NASA may be reconfiguring its whole astronaut program, but that hasn't taken away from the space agency's nonhuman-piloted expeditions. On Sunday evening, the NASA MAVEN spacecraft entered the Mars orbit, an astronomical feat considering it took roughly 10 months of traveling 442 million miles to get there. But the robotic spacecraft, which now joins several other satellites floating through Mars' orbit, is only just beginning its mission.
According to NASA, MAVEN, which stands for Mars Atmosphere and Volatile Evolution, will be the first spacecraft to explore the Red Planet's thin upper atmosphere in full detail. This mission was 11 years in the making, with MAVEN jetting off from the Earth in November 2013.
Bruce Jakosky, principal investigator for MAVEN, said in a NASA news release that this one-of-a-kind mission will help scientists better understand the climate and atmosphere of Mars:
We’re the first mission devoted to observing the upper atmosphere of Mars and how it interacts with the sun and the solar wind. ... MAVEN’s orbit through the tenuous top of the atmosphere will be unique among Mars missions. We’ll get a new perspective on the planet and the history of the Martian climate, liquid water and planetary habitability by microbes.
So, how does this all work now that MAVEN has arrived in Mars' orbit? NASA said the spacecraft will begin a "six-week commissioning phase" that will drop MAVEN into the planet's "science orbit." This will put the spacecraft just 77 miles above the planet's surface, allowing NASA scientists to fully study the Martian atmosphere. After that, MAVEN will begin its last mission phase, which will last about one year.
Do the scientists hope to catch something on this mission, such as signs of life outside Earth? It's certainly a possibility. "Maven will complement NASA's other Martian robotic explorers ... to answer some fundamental questions
about Mars and life beyond Earth," said NASA astronaut and Science Mission Directorate administrator John Grunsfeld.
NASA Administrator Charles Bolden added that the MAVEN mission could answer some questions we have about one day sending humans to the Red Plant by the 2030s. A trip to the Mars Colony, anyone?
As the first orbiter dedicated to studying Mars' upper atmosphere, MAVEN will greatly improve our understanding of the history of the Martian atmosphere, how the climate has changed over time, and how that has influenced the evolution of the surface and the potential habitability of the planet.By studying Mars' upper atmosphere, Jakosky added at a recent news conference that the new data will show whether or not life is truly sustainable on the planet. "Any life on Mars interacts with its planetary environment; we need to know what that environment is," Jakosky said.
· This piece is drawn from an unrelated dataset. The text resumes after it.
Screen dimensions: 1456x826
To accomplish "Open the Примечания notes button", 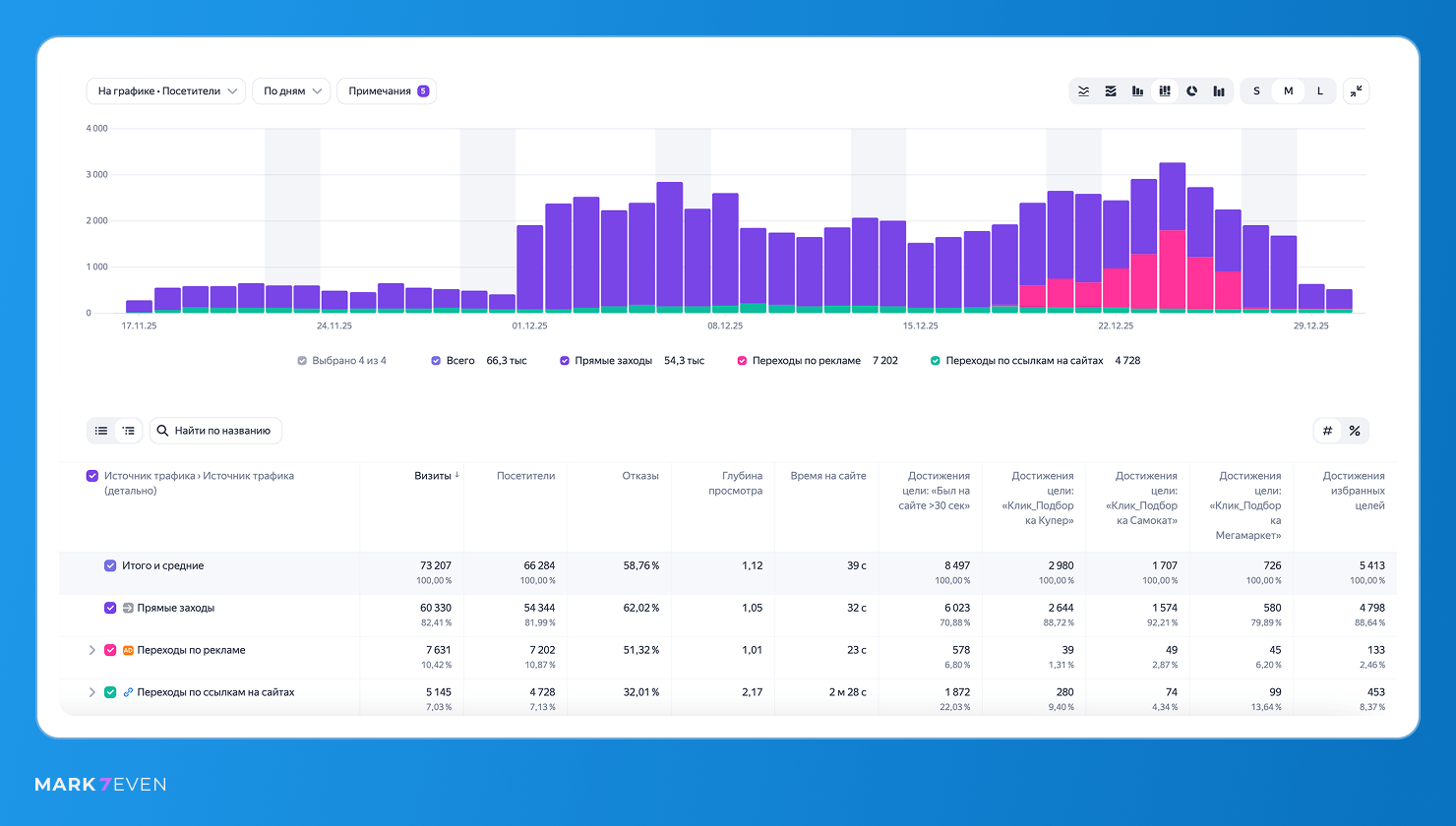I will point(387,91).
With the arrival of MAVEN, Mars is getting pretty crowded. The planet's orbit is already home to NASA's Mars Odyssey spacecraft and Mars Reconnaissance Orbiter (MRO), and the European Space Agency's Mars Express. Two robotic land rovers are already combing the Mars surface. India's first Mars probe, the Mars Orbiter Mission, is also expected to reach the planet by Tuesday.